La relazione completa sarà depositata entro il 5 dicembre, ma Albani ha già ribadito quanto emerso nell’udienza davanti al giudice per le indagini preliminari: la traccia trovata sulle unghie di Chiara è un “aplotipo parziale misto non consolidato”, una porzione di cromosoma Y che consente, al massimo, di individuare un contesto familiare ma non una persona determinata. «Non potrò mai dire che quel profilo è di Tizio – aveva spiegato in aula – perché è concettualmente sbagliato trattandosi di un aplotipo».
L’Y maschile individuato è stato confrontato anche con il Dna del padre della vittima, con quello di amici del fratello e dei due medici che hanno eseguito l’autopsia. L’analisi non mostra discordanze rispetto ai risultati dei genetisti della difesa di Alberto Stasi, condannato definitivamente a 16 anni per l’omicidio e al centro della precedente riapertura dell’indagine. Secondo i consulenti incaricati dalla Procura, i frammenti di due unghie presentano un profilo “perfettamente sovrapponibile” a quello attribuito a Sempio; un secondo Dna maschile ignoto risulta invece minoritario.
Il punto cruciale riguarda il significato probatorio della traccia. Per la difesa di Sempio si tratta di un Dna da contatto, un passaggio occasionale su oggetti o superfici della casa dei Poggi, che l’uomo frequentava per ragioni di amicizia.
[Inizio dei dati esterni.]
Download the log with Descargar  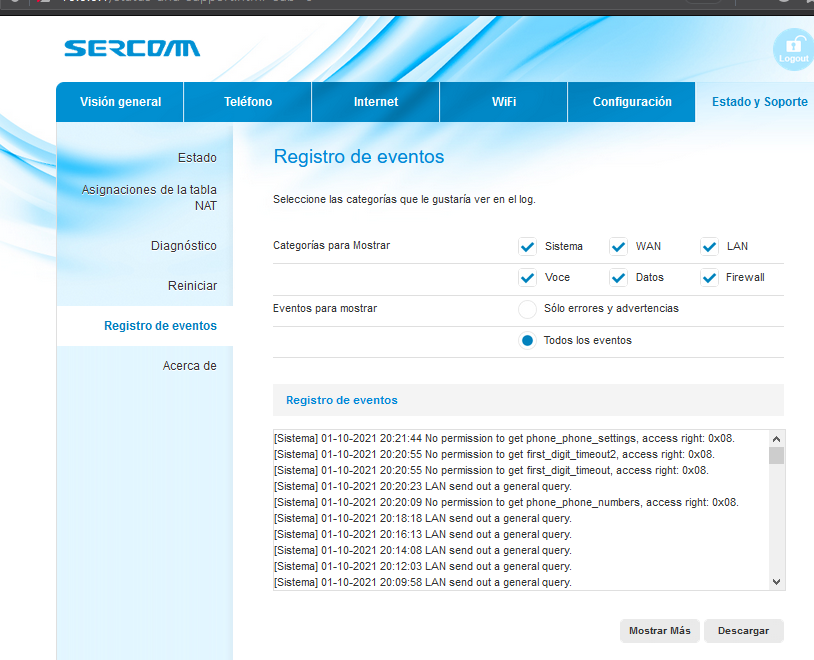pos(743,631)
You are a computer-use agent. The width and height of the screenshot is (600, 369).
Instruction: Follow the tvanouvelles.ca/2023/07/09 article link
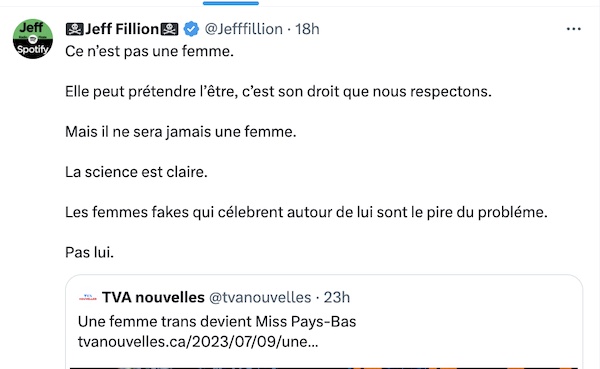(198, 341)
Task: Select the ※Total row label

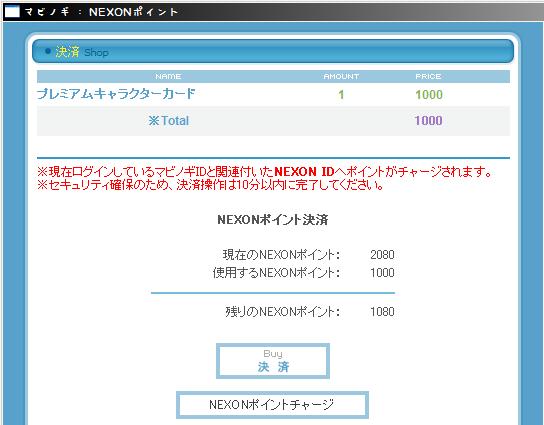Action: click(x=169, y=121)
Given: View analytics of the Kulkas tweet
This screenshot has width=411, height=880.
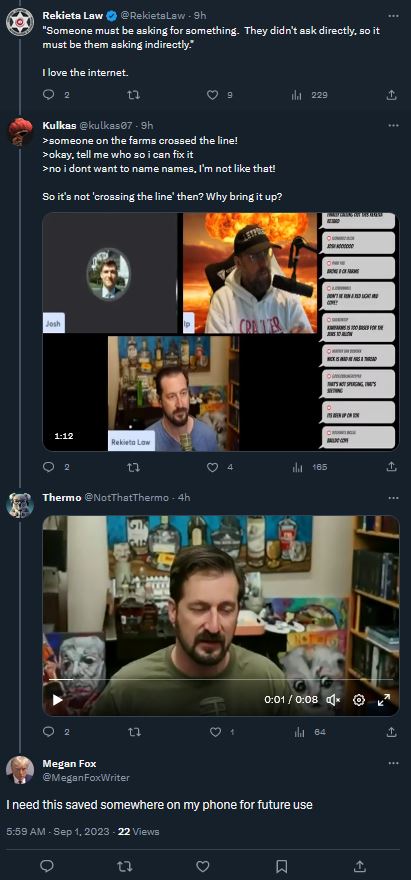Looking at the screenshot, I should click(298, 467).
La traccia, sostengono i legali, non è databile e non può essere collocata nel giorno dell’omicidio.
A complicare ulteriormente il quadro è l’intervento dell’ex legale di Sempio, Massimo Lovati, che definisce «falsa» l’indiscrezione circolata sui contenuti della perizia. «Sarebbe una cosa inaudita – ha dichiarato – un’anticipazione illegittima che renderebbe impugnabile la perizia e potrebbe condurre alla ricusazione del perito e del giudice». Lovati denuncia un “atto di terrorismo psicologico” nei confronti dell’indagato, ricordando come in passato fughe di notizie sul cosiddetto “Ignoto 3” avessero già alimentato tensioni e confusione.